Work request A — In the link-roundup post, why does the author say the FBI's recovery of the emails bears on Hillary's fitness to be president? Answer in one to three sentences.
Work request B — Resume the link-roundup post from the point where it stops.

Text passage —
--- START ---

Hillary, Crichton, O'Rourke, Coulter and GKC

Scott on Slate Star Codex sometimes posts a collection of links with brief comments. I thought I would try it.———According to Bloomberg, the FBI has succeeded in recovering some of the emails on the server that was supposedly wiped before handing it over to them. The reason this is a news story is that it might provide evidence against Hilary, emails that should have been turned over and were not because they contained information she did not want to get out. But whatever is on the server, the fact that the FBI was able to recover it is relevant to Hilary's qualifications to be president. Anyone living in the modern world and using computers should know that erasing a disk does not guarantee that the contents cannot be recovered. Even if she does not know much about computer technology, she ought to have people working for her who do. If she does not, that is evidence of incompetence, not in wiping a hard drive but in hiring and managing subordinates—a large part of a president's job.———Aliens Cause Global Warming is an essay by Michael Crichton on the way in which he believes that science has become corrupted in recent decades. The obvious application is to current climate controversies but the more general problem is what he views as a shift of the enterprise from the search for truth to a way of convincing people of things you want them to believe. His best example is probably the Nuclear Winter campaign:

The first announcement of nuclear winter appeared in an article by Sagan in the Sunday supplement, Parade. The very next day, a highly-publicized, high-profile conference on the long-term consequences of nuclear war was held in Washington, chaired by Carl Sagan and Paul Ehrlich, the most famous and media-savvy scientists of their generation. Sagan appeared on the Johnny Carson show 40 times. Ehrlich was on 25 times. Following the conference, there were press conferences, meetings with congressmen, and so on. The formal papers in Science came months later.

--- END ---

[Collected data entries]
--- START ---

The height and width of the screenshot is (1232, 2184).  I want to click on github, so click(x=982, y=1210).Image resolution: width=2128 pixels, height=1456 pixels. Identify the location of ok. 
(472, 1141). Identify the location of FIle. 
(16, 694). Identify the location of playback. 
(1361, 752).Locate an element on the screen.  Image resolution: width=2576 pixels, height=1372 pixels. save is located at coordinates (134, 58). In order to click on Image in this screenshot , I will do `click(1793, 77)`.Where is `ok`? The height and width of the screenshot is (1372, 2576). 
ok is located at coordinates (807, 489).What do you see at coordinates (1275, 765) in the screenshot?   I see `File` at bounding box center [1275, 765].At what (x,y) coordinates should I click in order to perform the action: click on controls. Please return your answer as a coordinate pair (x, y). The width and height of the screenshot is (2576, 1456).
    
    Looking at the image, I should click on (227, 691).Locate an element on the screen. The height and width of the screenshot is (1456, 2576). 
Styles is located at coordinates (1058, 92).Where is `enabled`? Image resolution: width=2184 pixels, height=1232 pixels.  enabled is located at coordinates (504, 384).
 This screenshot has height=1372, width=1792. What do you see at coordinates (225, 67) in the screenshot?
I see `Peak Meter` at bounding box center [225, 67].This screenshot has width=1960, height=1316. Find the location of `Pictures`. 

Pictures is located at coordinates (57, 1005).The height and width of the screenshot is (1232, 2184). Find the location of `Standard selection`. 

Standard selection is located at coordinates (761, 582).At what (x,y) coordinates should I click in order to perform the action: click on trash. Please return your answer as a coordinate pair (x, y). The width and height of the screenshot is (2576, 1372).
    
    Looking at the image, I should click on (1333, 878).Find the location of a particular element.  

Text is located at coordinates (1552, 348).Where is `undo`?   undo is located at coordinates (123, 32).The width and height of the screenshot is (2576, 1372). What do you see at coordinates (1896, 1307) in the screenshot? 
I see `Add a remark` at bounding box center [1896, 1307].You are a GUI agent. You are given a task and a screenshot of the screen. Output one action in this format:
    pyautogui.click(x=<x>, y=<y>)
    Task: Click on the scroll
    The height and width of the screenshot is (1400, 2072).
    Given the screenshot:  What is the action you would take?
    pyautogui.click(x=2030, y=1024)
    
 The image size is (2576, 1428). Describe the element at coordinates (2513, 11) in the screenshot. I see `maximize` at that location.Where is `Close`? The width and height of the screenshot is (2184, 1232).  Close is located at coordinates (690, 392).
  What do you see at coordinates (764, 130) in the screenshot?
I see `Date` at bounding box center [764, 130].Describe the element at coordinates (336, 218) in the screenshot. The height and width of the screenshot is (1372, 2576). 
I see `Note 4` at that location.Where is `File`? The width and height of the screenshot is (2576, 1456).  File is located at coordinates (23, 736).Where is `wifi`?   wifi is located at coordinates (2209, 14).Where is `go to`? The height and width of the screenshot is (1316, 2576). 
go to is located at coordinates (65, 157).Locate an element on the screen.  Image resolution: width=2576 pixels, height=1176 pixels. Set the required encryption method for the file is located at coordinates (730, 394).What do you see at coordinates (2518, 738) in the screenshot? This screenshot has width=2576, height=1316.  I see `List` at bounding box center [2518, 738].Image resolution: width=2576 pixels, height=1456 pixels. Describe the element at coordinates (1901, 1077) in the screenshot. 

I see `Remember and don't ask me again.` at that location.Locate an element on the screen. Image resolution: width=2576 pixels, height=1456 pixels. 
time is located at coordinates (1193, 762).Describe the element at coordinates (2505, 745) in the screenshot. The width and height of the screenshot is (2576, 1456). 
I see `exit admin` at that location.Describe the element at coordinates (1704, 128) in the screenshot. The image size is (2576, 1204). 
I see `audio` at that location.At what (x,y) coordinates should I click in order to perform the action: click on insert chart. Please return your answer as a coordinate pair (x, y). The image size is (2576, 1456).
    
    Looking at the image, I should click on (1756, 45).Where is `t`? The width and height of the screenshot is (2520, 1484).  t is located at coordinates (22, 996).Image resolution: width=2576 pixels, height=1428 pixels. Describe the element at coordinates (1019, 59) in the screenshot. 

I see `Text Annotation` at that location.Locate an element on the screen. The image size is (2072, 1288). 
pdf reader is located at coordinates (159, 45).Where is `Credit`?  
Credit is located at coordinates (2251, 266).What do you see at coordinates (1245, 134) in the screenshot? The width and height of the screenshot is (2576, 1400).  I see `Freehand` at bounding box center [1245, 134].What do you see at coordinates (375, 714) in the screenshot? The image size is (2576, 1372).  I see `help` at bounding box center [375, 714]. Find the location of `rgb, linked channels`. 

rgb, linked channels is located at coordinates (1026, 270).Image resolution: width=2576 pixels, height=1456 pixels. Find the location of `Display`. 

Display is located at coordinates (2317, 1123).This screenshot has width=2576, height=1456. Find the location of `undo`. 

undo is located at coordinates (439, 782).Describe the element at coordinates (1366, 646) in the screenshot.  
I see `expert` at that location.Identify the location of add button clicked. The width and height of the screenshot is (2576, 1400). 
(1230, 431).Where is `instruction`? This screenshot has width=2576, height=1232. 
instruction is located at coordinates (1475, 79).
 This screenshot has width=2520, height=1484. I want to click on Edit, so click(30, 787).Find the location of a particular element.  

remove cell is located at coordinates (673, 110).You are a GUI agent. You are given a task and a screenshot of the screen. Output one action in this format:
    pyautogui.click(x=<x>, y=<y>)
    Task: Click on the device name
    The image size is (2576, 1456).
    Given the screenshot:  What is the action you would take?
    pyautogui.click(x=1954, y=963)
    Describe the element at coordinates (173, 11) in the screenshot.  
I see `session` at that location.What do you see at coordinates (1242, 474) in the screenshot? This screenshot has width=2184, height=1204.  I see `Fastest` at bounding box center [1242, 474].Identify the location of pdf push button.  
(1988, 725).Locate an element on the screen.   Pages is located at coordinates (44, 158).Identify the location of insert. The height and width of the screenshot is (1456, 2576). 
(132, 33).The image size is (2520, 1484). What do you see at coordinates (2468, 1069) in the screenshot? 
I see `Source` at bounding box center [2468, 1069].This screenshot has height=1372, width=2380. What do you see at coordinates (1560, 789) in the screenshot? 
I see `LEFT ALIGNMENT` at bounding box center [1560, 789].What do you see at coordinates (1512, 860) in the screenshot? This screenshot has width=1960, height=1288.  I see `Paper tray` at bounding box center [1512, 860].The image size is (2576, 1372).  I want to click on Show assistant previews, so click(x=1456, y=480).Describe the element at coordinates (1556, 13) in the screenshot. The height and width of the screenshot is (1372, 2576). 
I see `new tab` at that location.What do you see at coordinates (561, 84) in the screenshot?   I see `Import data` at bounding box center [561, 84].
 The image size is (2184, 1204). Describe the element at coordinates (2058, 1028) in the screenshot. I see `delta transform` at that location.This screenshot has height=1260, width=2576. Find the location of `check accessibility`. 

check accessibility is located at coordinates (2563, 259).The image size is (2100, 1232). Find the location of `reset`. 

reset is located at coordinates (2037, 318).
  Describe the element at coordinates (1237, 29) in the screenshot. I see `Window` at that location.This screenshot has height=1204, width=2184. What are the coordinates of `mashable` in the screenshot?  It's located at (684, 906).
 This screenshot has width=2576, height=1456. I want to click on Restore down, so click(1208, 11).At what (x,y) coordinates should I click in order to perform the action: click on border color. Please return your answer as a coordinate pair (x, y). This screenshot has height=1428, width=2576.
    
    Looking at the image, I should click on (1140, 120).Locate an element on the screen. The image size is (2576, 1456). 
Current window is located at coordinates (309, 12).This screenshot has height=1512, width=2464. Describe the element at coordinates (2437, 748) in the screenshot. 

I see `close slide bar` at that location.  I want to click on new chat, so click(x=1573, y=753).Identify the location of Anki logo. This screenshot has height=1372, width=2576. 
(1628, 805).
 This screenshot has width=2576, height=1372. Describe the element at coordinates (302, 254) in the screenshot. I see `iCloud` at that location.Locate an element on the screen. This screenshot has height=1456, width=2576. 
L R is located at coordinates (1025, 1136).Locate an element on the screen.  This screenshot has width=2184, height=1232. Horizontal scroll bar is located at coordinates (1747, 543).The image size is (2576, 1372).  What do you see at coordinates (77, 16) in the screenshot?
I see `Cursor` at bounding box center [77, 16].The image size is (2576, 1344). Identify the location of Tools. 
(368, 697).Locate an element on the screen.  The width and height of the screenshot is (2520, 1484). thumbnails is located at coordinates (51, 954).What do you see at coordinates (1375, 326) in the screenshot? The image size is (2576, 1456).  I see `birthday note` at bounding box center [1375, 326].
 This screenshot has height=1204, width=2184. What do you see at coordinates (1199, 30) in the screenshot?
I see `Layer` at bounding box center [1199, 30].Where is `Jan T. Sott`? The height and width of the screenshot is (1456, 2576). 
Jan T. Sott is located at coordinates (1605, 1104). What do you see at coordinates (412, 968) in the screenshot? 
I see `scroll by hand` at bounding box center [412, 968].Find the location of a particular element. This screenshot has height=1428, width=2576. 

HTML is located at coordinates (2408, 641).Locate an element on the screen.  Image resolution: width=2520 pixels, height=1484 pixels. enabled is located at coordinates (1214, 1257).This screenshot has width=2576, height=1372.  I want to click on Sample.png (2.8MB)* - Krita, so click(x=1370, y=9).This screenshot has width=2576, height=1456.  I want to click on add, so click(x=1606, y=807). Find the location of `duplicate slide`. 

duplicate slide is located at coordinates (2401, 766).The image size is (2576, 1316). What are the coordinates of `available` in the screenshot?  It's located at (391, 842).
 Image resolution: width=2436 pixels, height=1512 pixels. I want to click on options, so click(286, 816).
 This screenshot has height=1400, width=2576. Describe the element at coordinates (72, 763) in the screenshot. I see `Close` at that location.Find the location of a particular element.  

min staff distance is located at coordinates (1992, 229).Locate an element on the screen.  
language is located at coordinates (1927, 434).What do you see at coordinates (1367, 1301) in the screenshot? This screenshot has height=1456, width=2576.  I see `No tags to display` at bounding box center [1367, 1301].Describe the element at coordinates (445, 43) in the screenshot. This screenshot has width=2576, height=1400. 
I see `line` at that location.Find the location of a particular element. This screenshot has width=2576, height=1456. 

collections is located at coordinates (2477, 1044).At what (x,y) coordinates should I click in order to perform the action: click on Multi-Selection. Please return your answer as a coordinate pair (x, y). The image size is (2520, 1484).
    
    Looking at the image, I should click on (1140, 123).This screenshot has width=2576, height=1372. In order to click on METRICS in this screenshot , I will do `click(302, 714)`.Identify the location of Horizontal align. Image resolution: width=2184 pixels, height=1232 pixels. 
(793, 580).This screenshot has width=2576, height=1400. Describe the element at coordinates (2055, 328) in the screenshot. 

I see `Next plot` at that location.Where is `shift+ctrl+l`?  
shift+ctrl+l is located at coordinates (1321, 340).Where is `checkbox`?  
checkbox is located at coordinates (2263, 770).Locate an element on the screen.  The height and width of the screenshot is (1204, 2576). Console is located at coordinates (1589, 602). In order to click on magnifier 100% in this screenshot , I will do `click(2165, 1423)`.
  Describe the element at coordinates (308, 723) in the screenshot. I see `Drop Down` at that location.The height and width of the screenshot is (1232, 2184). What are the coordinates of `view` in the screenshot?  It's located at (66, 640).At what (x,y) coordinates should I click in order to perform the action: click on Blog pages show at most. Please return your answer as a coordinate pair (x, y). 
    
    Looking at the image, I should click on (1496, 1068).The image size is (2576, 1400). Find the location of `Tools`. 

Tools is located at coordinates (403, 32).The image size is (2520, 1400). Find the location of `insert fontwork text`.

--- END ---

Exercise output A — Anyone using computers today should know that erasing a disk doesn't guarantee its contents can't be recovered, and even if she doesn't know much about the technology, she ought to have people working for her who do. If she doesn't, that shows incompetence in hiring and managing subordinates, which is a large part of a president's job.

Exercise output B —
This is not the way science is done, it is the way products are sold. 

Part of the reason I agree with his point was an article I read at the time, written by one of the teams whose work fed into the nuclear winter conclusion. They conceded that a criticism that had been offered of their work was correct, concluded that fixing the error would reduce the length of nuclear winter from years to weeks. But they also found another mistake in their initial work with the opposite effect. Fixing that got it back to years.There is nothing surprising or disturbing about the fact that published scientific articles sometimes have mistakes. I am currently in the middle of redoing an old project, my research on Icelandic law, and have concluded that at least some details in what I published more than thirty years ago were wrong. But there is a problem with proclaiming something as scientific fact before other people have had a chance to look at your research and critique it.One interesting thing about that particular case is that it might be defended as a case of justified dishonesty. I can imagine a reasonable person deliberately misrepresenting the evidence, claiming it was much stronger than he believed it actually was, on the grounds that almost anything that reduced the risk of nuclear war, honest or dishonest, was worth doing. The counter-argument is implicit in Crichton's essay—that treating science in that way converts it from a mechanism for determining truth to a tool of partisan debate, with very bad long-term results. ———A recent piece by P.J. O'Rourke takes Ann Coulter to task for tweeting during the September 16th debate:

Cruz, Huckabee Rubio all mentioned ISRAEL in their response to: “What will AMERICA look like after you are president.” How many f—ing Jews do these people think there are in the United States?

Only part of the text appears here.